Satır araları denilir ya, tavır aralarını okursak ortaya şu sonuç çıkıyor: Ya bu “İç Güvenlik Yasası” buradan çıkacak, ya da canın!

Bu ne şiddet, ne celal?

Şiddet içerikli bulunan paketi sizler savunurken ısrarla “Koruma”, “Güvenlik” gibi naif savunmalar yapmadınız mı?

Savunduğunuz kadar naif (!) olan bir yasayı meclisten geçirmek için şiddete başvurmanız hem kendiniz, hem de paketiniz için naif değil de nagatif bir durum sergilemektedir ki buna uygun bir atasözü vardır: Kişinin fikri neyse zikri de odur!

******

Ülkenin şiddete en tahammülsüz olduğu zamanda şiddet içeren bir yasayı “güvenlik” diye allayıp pullarken,  “tarla” olarak gördüğünüz millet meclisinde şiddetin alasını ortaya sermeniz “Lafa değil de icraata bak” bakış açısını bir kez daha gündeme getiriyor.

Lafa değil, icraata bakmak gerek!

******

Bak şimdi; duble yollar örneği basar gider! Arkadaş; bugünkü teknoloji ile duble yol yapmak matah bir şey değil, o duble yol kaç kez çökmüş, kaçıncı tadilattan geçmiş, toplamı kaç paraymış, o paralar kimlerin cebinden çıkmış, ona bak sen!

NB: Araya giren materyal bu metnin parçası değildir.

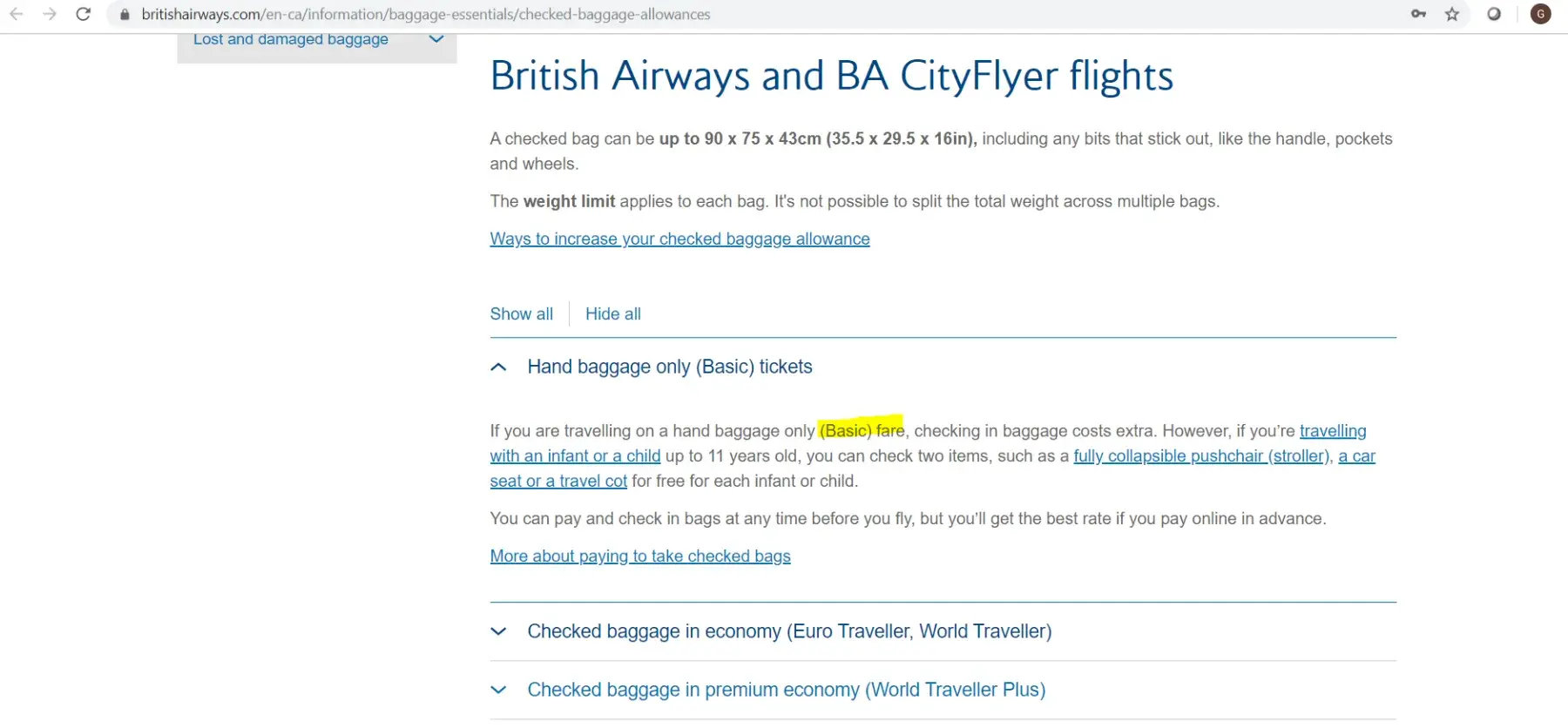
Task: Open the Chrome profile avatar
Action: click(x=1540, y=14)
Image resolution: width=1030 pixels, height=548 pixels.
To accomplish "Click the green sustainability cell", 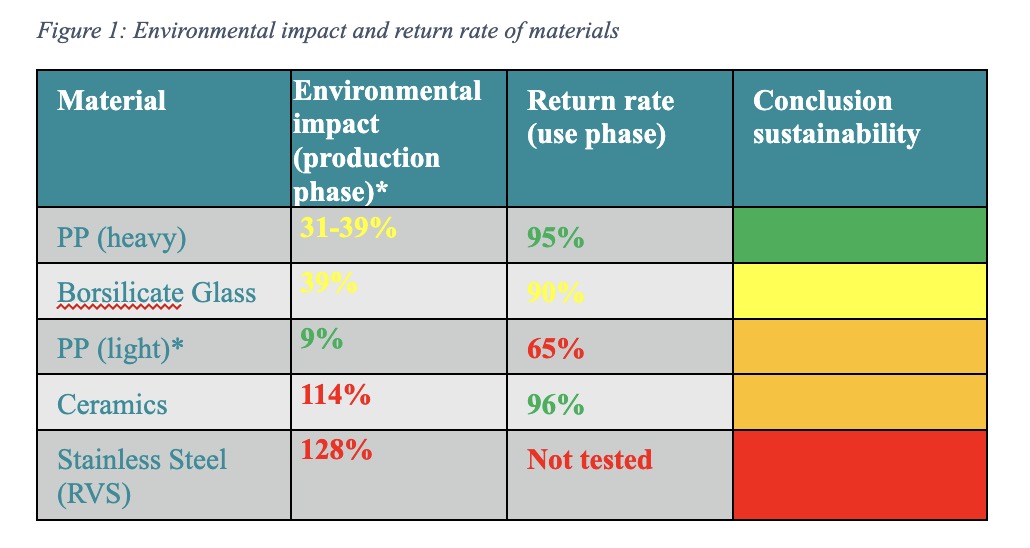I will pos(859,235).
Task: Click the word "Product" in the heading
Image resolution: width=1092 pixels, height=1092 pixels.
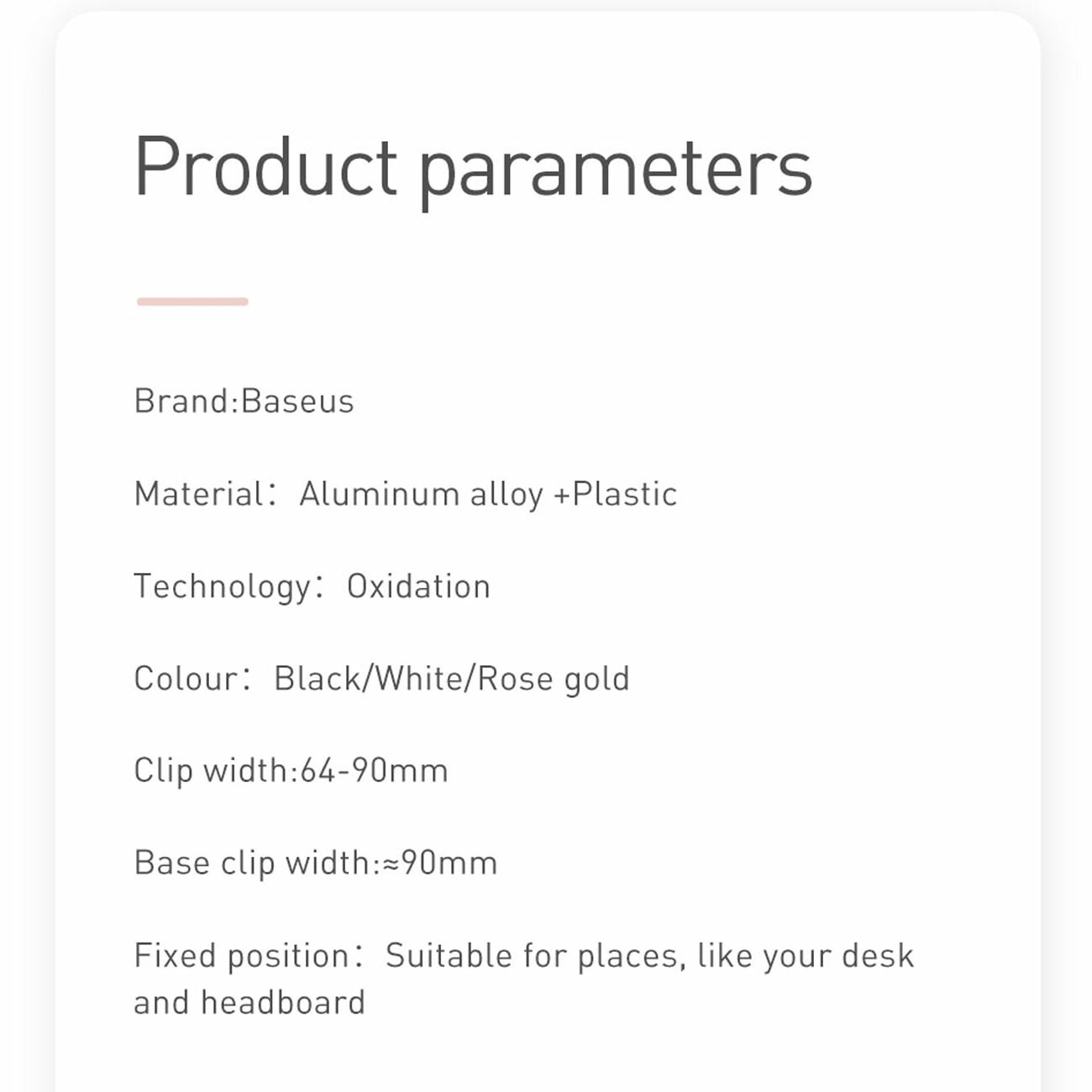Action: click(x=265, y=166)
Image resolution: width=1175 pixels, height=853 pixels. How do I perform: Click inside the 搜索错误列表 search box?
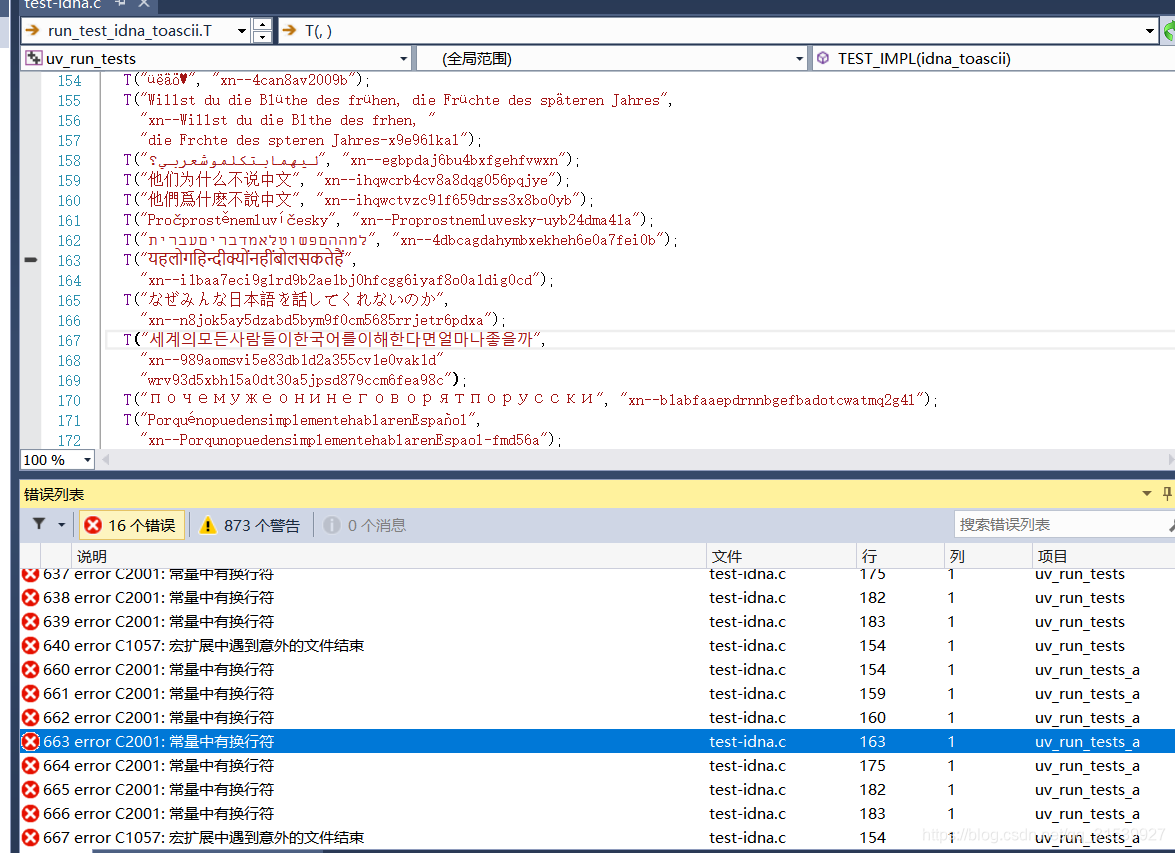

Sağlık sistemi mi? Paran yoksa hiçbir yerde bakılamıyorsun arkadaş!

Bak, bunu bir başka yazıda detaylıca yazayım. Yalnız, bir şeyin de altını çizeyim: Zorunlu genel sağlık sigortası diye bir şey var! On sekiz yaşını geçen gençten tutun seksen yaşındaki amca/teyzeye kadar ille de kayıt altına alınması, gelir durumuna göre belirlenen ücreti aylık olarak ödemesi gerekiyor.

Atladın mı? Hiçbir kurum bakmıyor!

Atlamadın mı? Bakıyorlar ama yine para ödemeden çıkamıyorlar!

SGK’sı olan da para ödüyor zaten, o da ayrı bir konu; hele ki kimse “Özel hastane” falan diye gelmesin, ücret konusunda!...

Kolaylık olabilir, amenna!

Paran yoksa sağlığın da yok!

( Suriyeliler konu dışıdır, bilginize...)

******

İcraat olarak en öne çıkan artı (!) durumlardan söz ettikten sonra diğer konulara da geçebiliriz...

Bir halk nasıl on iki yıl içinde böylesine yoğun bir bölünme yaşayabilir?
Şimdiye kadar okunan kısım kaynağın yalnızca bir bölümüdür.